South Carolina primary reflections
Trump is not winning like an "incumbent" should be, but he's still winning
Okay, another primary, another Trump victory. Yes, he’s still overwhelmingly likely to be the party’s presidential nominee. But there were a few notable aspects of this contests that should inform how we’re thinking about this contest going forward.
Nikki Haley surpassed her polling (again) and pulled ~40% against the head of her party (again). This is not a small thing. Polling averages heading into South Carolina had Haley at 34%; she surpassed that by 5-6 points. She similarly surpassed polling averages in New Hampshire. Those two contests, in particular, allow for independent voters to participate in Republican primaries, and there’s not a whole lot of action on the Democratic side right now. That’s clearly helping her, even if it’s not pushing her over 50%. Also, as I noted previously, it’s kind of a big deal if the head of the party, running effectively as the incumbent, has someone pulling 40% of the vote from him. Yeah, the overwhelming bulk of that 40% will almost certainly end up backing him in November, but this is the kind of party division that is usually considered a serious warning to the frontrunner. Side note: Over at FiveThirtyEight, Julia Azari reports that Nikki Haley has now become the first woman in history to win more than one delegate in a Republican presidential nomination cycle.

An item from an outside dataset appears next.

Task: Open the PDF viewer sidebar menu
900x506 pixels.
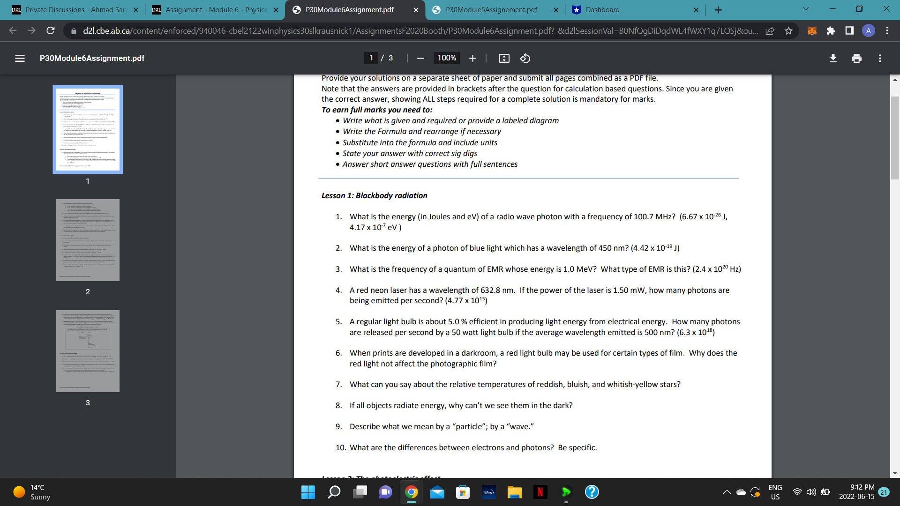Action: [x=20, y=58]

Electability is not the slam-dunk argument Haley wants. In her appeals to South Carolina voters, one of the main arguments Haley has made is that she can beat Biden by substantial margins and Trump can’t. It’s backed up by plenty of polling data, but, as I’ve written in several places, only gets her so far with Republican voters. One thing blunting this argument is that Trump is ahead of Biden in many national polls, if only marginally, suggesting to Trump supporters that they’re not really risking anything by backing him. Another is that Republicans have long been less obsessed with electability than Democrats have, and with good reason. Trump was repeatedly depicted as unelectable in 2016 and won anyway. A third problem is that Republicans know that if, by some miracle, Haley managed to win the Republican nomination, Trump would spend the rest of the year accusing her campaign and the RNC of fraud, crapping all over her candidacy, and quite possibly launching a third party bid, splitting the Republican vote. Suddenly the more electable candidate wouldn’t be looking so electable.

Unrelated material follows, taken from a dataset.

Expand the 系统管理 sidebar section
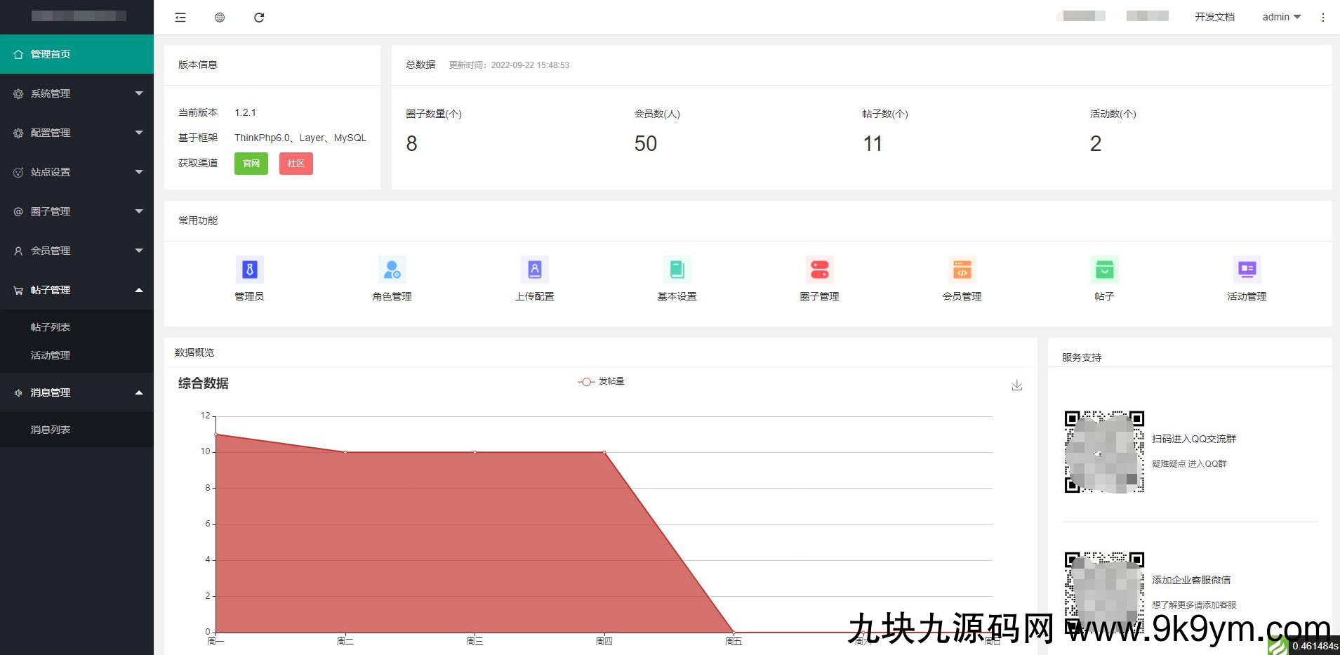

The pace of contests over the past month has been a bit slow, but it’s about to increase rapidly. We’ve got primaries in Michigan and Idaho next weekend, followed a few days later by Super Tuesday, which features more than a dozen state and territorial primaries and caucuses. Could Haley actually win any of those? I’ll admit the math doesn’t look great for her, but one place I’d keep an eye on is my state of Colorado. It has an open primary and a highly college-educated electorate, and, on top of that, there’s legitimate confusion over whether Trump is even a candidate. (Presumably the Supreme Court will let us know at some point soon.) Haley has a rally in Denver on Tuesday, suggesting that she’s at least taking this state seriously despite a number of competing states with far more delegates at stake.

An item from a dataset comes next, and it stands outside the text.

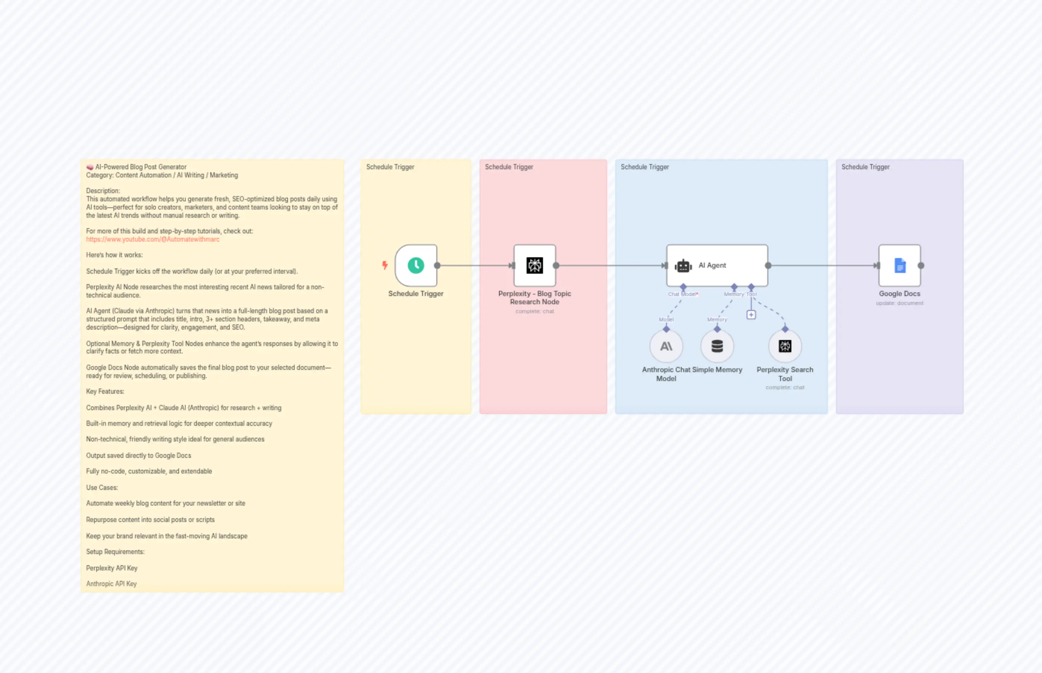Open the Automatewithmarc YouTube link
The image size is (1042, 673).
coord(153,239)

Why is Haley still in this? My read continues to be that she’s not running for 2028, she’s not running for VP… she’s running for this nomination this year. And her logic for doing that is the same as it was for entering the contest in the first place. Trump, while having a great deal of support among party voters and leaders, faces an enormous amount of legal and financial threats right now. He already owes nearly half a billion dollars in a series of recent civil judgments, and it’s not clear where he’s going to find that. And he still faces 91 felony counts. I think he’ll stay in the race, but it would not be the nuttiest thing for him to decide that he could fight this more easily as a private citizen. And if he does, Haley would be the one candidate in the field with a nationwide organization ready to capitalize on the moment. At any rate, her donors are apparently still willing to back her, and there’s little down side for her to continue doing this (you know, except for the regular death threats she and her family occasionally receive).
Haley’s support is like Marco Rubio’s. In the graphs below, I compared Trump’s and Haley’s support in South Carolina’s counties with how Trump, Marco Rubio, and Ted Cruz there did in 2016. Unsurprisingly, Trump is drawing from the same places he drew eight years ago. Haley’s support looks a lot like Rubio’s did in 2016, and not at all like Cruz’s did. And there’s a logic to that. Haley and Rubio have drawn from similar parts of the party, they’ve both drawn from urban voters, and are both similar sorts of pre-Trump, Reagan-Bush era conservative foreign policy hawks who campaign in that old fashioned way like they want more supporters rather than fewer.